Downtime is costly. Especially in today’s always-on world, where even the shortest outage can mean lost revenue, damaged trust, and missed SLAs. That’s why the pressure to keep backup systems resilient has never been greater. And yet, traditional maintenance practices like scheduled discharge tests leave much to be desired—they’re risky, expensive, and still leave gaps in coverage.

Cut UPS costs and prevent outages with AI-powered monitoring

Traditional UPS maintenance is costly, risky, and inefficient   

Service providers typically manage thousands of backup battery units, known as Uninterruptible Power Supply (UPS) systems. But keeping them truly “uninterruptible” is often a high-maintenance and high-cost operation.

To confirm whether these backup batteries are still fit for purpose, scheduled discharge tests are performed at regular intervals. If a battery passes the test—great, it stays in place until the next check. But if it shows signs of wear, operators are faced with a dilemma:

Do you leave a potentially degraded battery in service, risking failure when disaster strikes? Or do you replace it early, sacrificing value by retiring a unit that might still have life left? Besides, even batteries that passed the test with flying colors aren’t immune to issues cropping up between tests.

Increasing the frequency of tests isn’t the answer either. These tests cause stress on the UPS system, and each test introduces a temporary gap in backup coverage, adding operational risk and complexity.

The only way to solve this dilemma is to ensure that you get proactive insights on your UPS systems in between scheduled discharge tests. And that’s where AI comes in.

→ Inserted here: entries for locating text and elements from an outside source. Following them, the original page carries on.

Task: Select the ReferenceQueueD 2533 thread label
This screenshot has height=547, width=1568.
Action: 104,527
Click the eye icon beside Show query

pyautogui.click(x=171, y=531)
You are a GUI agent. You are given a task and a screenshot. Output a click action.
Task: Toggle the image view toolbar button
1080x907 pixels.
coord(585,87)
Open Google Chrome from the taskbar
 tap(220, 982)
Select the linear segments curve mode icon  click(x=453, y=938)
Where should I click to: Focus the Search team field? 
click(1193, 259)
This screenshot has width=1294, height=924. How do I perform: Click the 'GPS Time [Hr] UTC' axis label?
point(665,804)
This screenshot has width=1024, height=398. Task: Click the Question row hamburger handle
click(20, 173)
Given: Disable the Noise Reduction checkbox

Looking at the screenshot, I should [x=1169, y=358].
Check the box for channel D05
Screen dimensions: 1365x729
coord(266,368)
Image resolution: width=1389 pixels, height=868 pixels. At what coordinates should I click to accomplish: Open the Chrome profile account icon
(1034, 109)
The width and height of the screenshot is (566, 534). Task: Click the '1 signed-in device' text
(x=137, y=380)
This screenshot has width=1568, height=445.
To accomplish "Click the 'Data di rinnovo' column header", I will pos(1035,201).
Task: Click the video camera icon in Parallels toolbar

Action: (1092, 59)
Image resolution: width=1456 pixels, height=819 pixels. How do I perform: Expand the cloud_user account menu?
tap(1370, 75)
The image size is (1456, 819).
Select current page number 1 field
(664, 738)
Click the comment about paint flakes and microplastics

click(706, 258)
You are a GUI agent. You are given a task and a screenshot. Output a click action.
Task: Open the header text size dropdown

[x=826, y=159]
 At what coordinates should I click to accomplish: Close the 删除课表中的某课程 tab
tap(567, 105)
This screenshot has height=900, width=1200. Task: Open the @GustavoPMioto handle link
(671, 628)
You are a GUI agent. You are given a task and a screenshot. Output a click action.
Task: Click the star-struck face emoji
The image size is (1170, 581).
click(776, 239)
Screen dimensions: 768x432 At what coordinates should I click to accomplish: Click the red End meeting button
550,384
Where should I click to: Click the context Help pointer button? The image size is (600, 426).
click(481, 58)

Cut costs and outages with proactive AI-driven UPS maintenance  

By complementing periodic discharge testing with AI-driven monitoring, network operators can proactively identify issues as they emerge, reduce emergency repairs, and extend the life of their UPS investments.

The DataMiner Relational Anomaly Detection (RAD) feature uses AI and machine learning to analyze real-time battery data across your network. It immediately detects anomalies—like early signs of battery degradation—so operators can schedule targeted replacements before outages occur. At the same time, it helps you squeeze more life—and value—out of your UPS investment. This results in lower operational costs and greater uptime across the board. 

Start cutting costs and outages today 

Starting from DataMiner feature release 10.5.4 and main release 10.6.0, all customers can now access Relational Anomaly Detection. Just head to the DataMiner Catalog and download the RAD Manager to get started. 

Or request a 15-minute demo today and see how DataMiner can help you prevent outages, cut costs, and protect your network’s power backbone.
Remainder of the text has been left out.